= Ahmad al-Qushashi =

Safi al-Din Ahmad ibn Muhammad al-Dajani al-Qushashi (صفي الدين أحمد بن محمد الدَّجاني القُشاشي ,1583-1661) was a prominent Sufi master (murshid) of the Shattariyya order, who was born in Medina in 991 Hijri, or 1583 CE. His family descended from Tamim al-Dari, one of the companions of the Islamic prophet Muhammad.

In 1602, his father took him to study from Yemeni scholars. After returning to Medina, he studied the Shattariyya order from Ahmad al-Shinnawi, who later also became his father-in-law. After Al-Shinnawi died, Al-Qushashi became his successor in teaching the Shattariyya order in Madina.

Al-Qushashi taught the order in a more Sharia-oriented nature and rejected the wahdat al-wujud teaching.

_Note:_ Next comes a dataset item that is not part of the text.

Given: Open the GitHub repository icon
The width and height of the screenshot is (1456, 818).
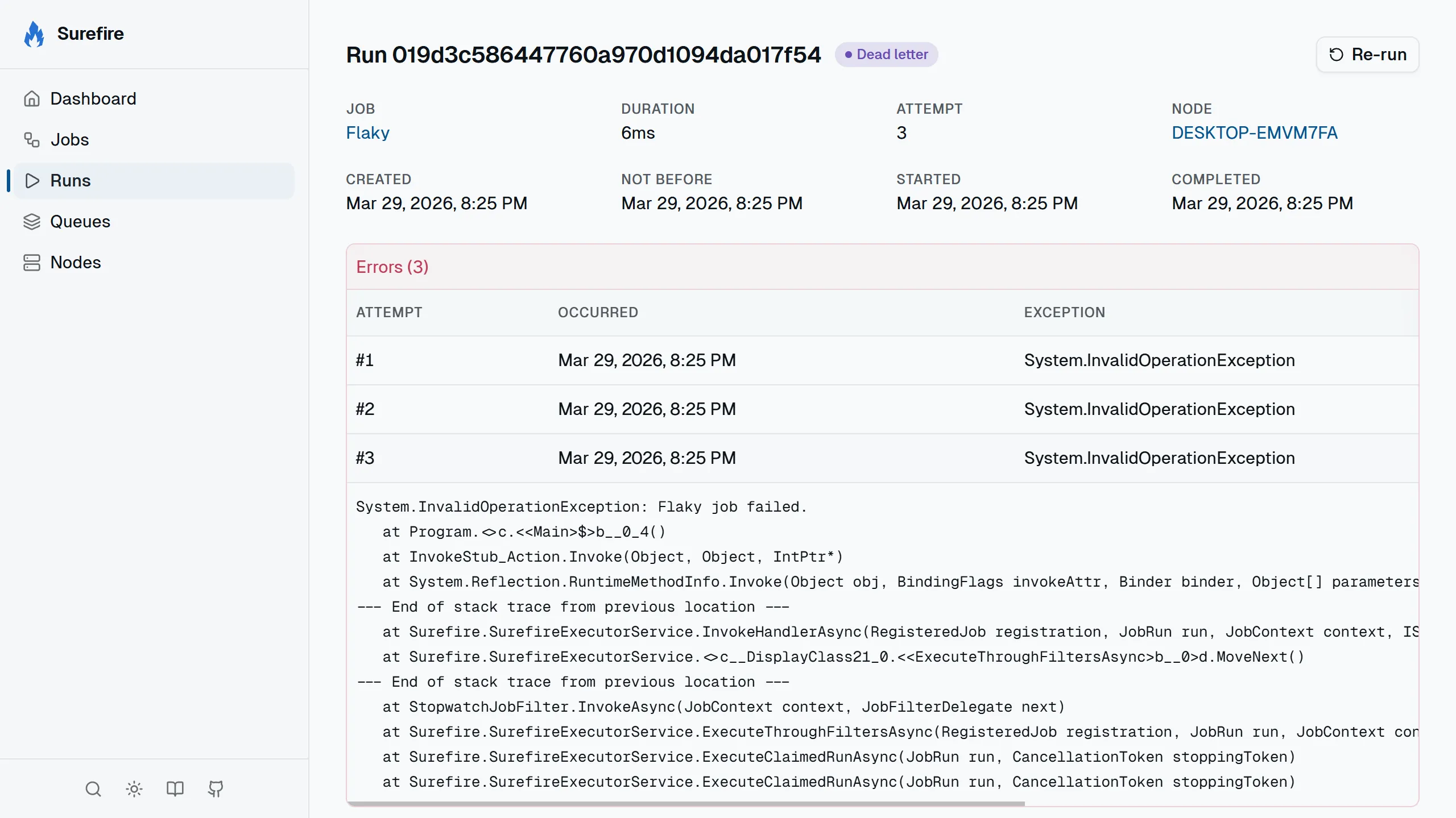Looking at the screenshot, I should point(216,789).
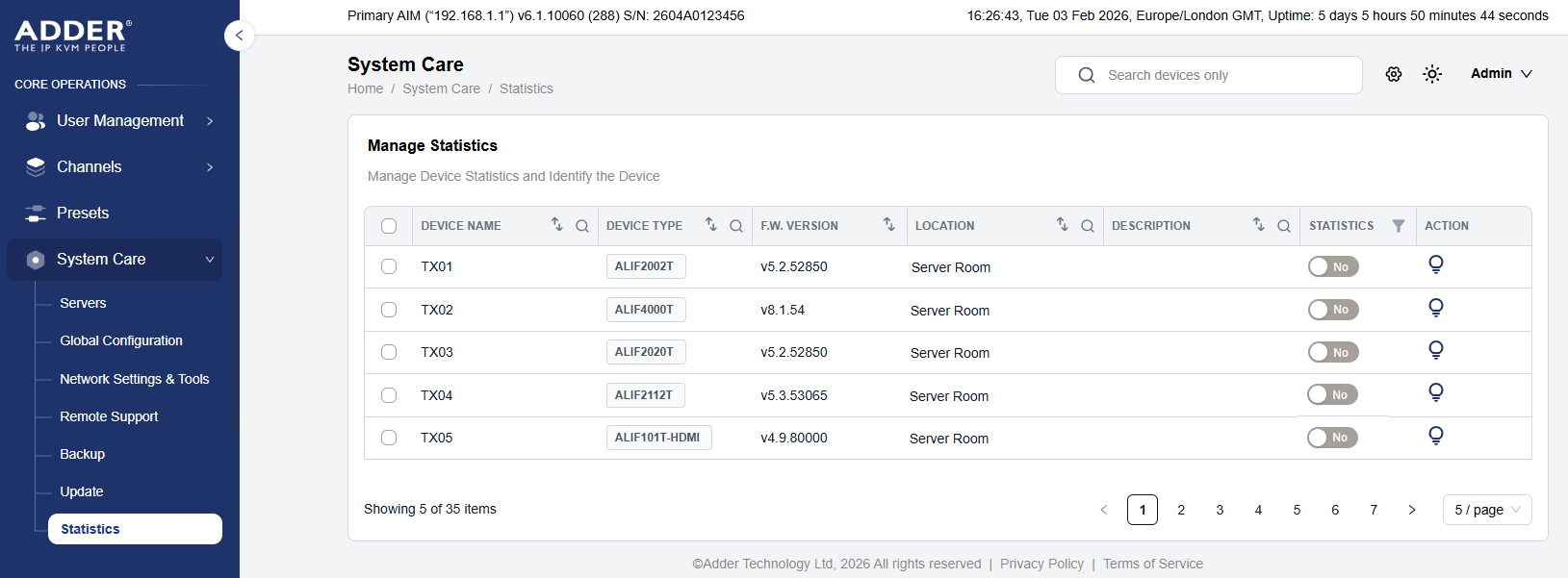
Task: Open search in Device Type column
Action: pos(735,226)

This was a change from the previously more syncretic nature of the order. Thus, the dissemination of the Shattariya order by Al-Qushashi students also brought a more orthodox Sufism as their teacher.

Some of Al-Qushashi's well-known students from Southeast Asia including Abd al-Rauf al-Sinkili (Aceh), Abd al-Muhyi of Pamijahan (West Java), Yusuf al-Makassari (South Sulawesi), and Abd al-Malik ibn Abdullah (Trengganu).

After he died, the student who became his successor was Ibrahim al-Kurani, who maintained close relationships with the order's students from Southeast Asia.